Let’s start with the simplest approach: a computer has a CPU that executes instructions stored in memory and communicates with the rest of the world using various IO devices (network, disk…). That’s an oversimplification of a machine but it’s enough to start with.


##Data Storage Systems
If we simplify, we have main memory and external storage devices. In theory, main memory access is much faster and has random access time and the disk is slower. We learnt that disk access is not random because of the spinning disks they use. These days this is still true even with SSDs (although they are much faster). And obviously data in memory is not permanent.

But the reality is there are several cache layers in the CPU (L1, L2, L3…), multiple CPUs, the main memory, which is not random access, and the “slow” disk, which is often accessed across the network (but if we do things right it will be mapped to main memory by the OS).


##CPU Speed
Back in the 1980s, CPUs were a piece of hardware that would fetch instructions from memory and execute instructions. Today they are complex things that fetch instructions from memory in parallel, cluster instructions to parallelize execution and have many execution pipelines that run those in parallel.

The important takeaway here is that CPU’s are much much faster than memory, so in order to take advantage of that speed we need to organize our data in such a way that the CPUs are not stopped. 

It makes no sense having 32 CPUs in a machine if 90% of the time they are waiting for data.

Not only clock speed and pipeline complexity have changed, today’s CPUs also have specific instruction sets to optimize some use cases. For example, there are instructions that allow you to add several numbers at a time, a simpler CPU can add just one number at a time, this is called vectorization and we will see how [analytics] databases use this to speed up computation.


##Memory Speed
We need to differentiate between latency and speed/throughput. If you want to move things from one place to another you could use a car. A car is fast but the volume of things you can move in one trip is not large. If you use a truck it will take more time to get there but you will carry way more load. The car has low latency and low throughput, the truck has high latency and high throughput. 

Given our use case, what we are looking for is speed or throughput. If we wanted to just get a value from the main memory, latency would be more important but working with large datasets we usually fetch MB per query.

An extreme example of these are GPUs, they have a very specific access pattern and their memory layout is designed to optimize bandwidth. Read [Fabian Giesen on how GPUs work](https://fgiesen.wordpress.com/2011/07/02/a-trip-through-the-graphics-pipeline-2011-part-2/) to understand how each architecture is different depending on the use case.

In this fantastic [article](https://www.forrestthewoods.com/blog/memory-bandwidth-napkin-math/) by Forrest Smith on Memory Bandwith with Napkin Math, you can see different memory speed benchmarks:

per core
 - L1 Bandwidth:  210 GB/s 
 - L2 Bandwidth:  80 GB/s
 - L3 Bandwidth:  60 GB/s

whole system
 - RAM Bandwidth: 45 GB/s

memory sizes
 - L1 cache: 192 kilobytes (32 KB per core)
 - L2 cache: 1.5 megabytes (256 KB per core)
 - L3 cache: 12 megabytes  (shared; 2 MB per core)
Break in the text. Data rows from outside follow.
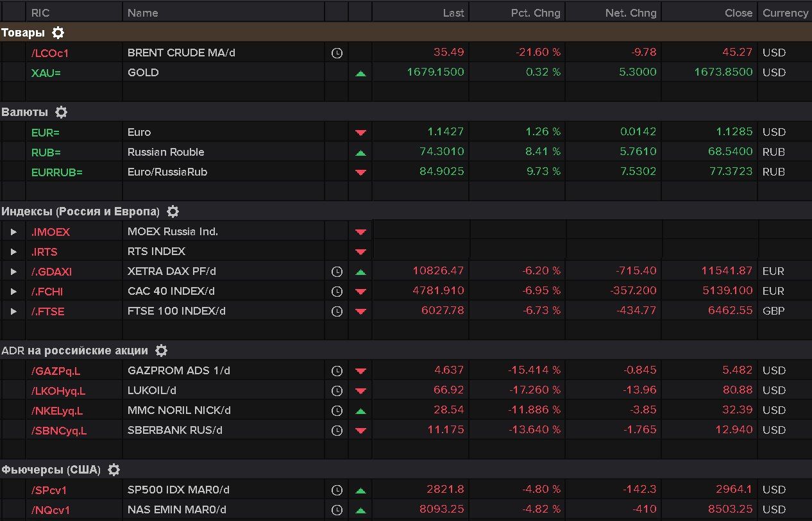Click the gear icon beside Валюты
Image resolution: width=812 pixels, height=521 pixels.
click(x=61, y=112)
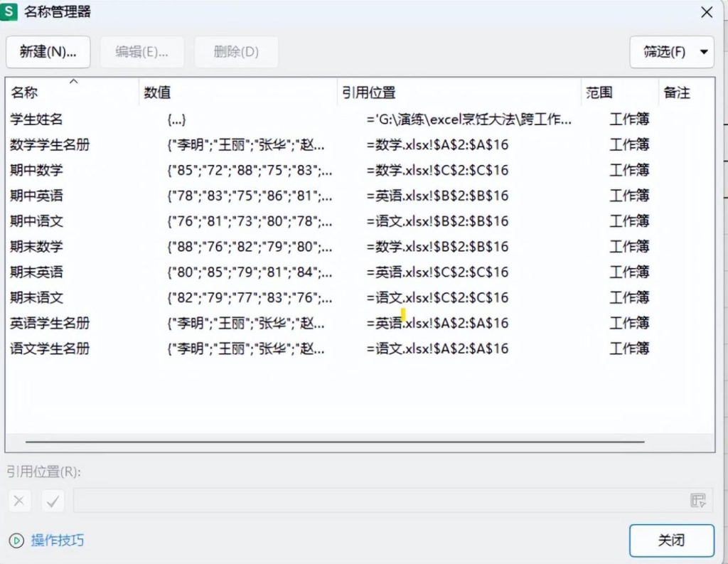728x564 pixels.
Task: Click the 引用位置 column header
Action: tap(369, 92)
But those figures are the theory, speed depends a lot on how memory is accessed. These are the main takeaways about memory speed in real scenarios:
 - Random access is 10x times slower than sequential access.
 - Accessing already cached data is way faster than accessing non-cached data. 
 - Cached data increases speed linearly with the number of cores.

To visualize it better, imagine you go to the grocery store and every single product you want to buy is placed on the same shelf. You would get all of them in a matter of seconds. However, the reality is that the products are usually organized by type so you need to spend time moving between the shelves to get all the items. You are the CPU, the shelves are the memory in this example.

One great [talk](https://www.youtube.com/watch?v=MC1EKLQ2Wmg) to understand better how modern machines work is Mythbusting Modern Hardware to Gain 'Mechanical Sympathy' from Martin Thompson.

##Disk Speed
In general, disks are slow or way slower than memory. As always, that’s not totally true, for example, when reading large pieces of data SSD disks are pretty decent. Obviously try to use SSD disks when possible but always looking at the performance we get per $ spent.


##OS
We do not talk to the CPU, memory, disk or network directly, we have a layer that helps us to do that and controls how it is done. For example, the Linux kernel manages processes and decides which processes run, which disk pages are in memory and so on.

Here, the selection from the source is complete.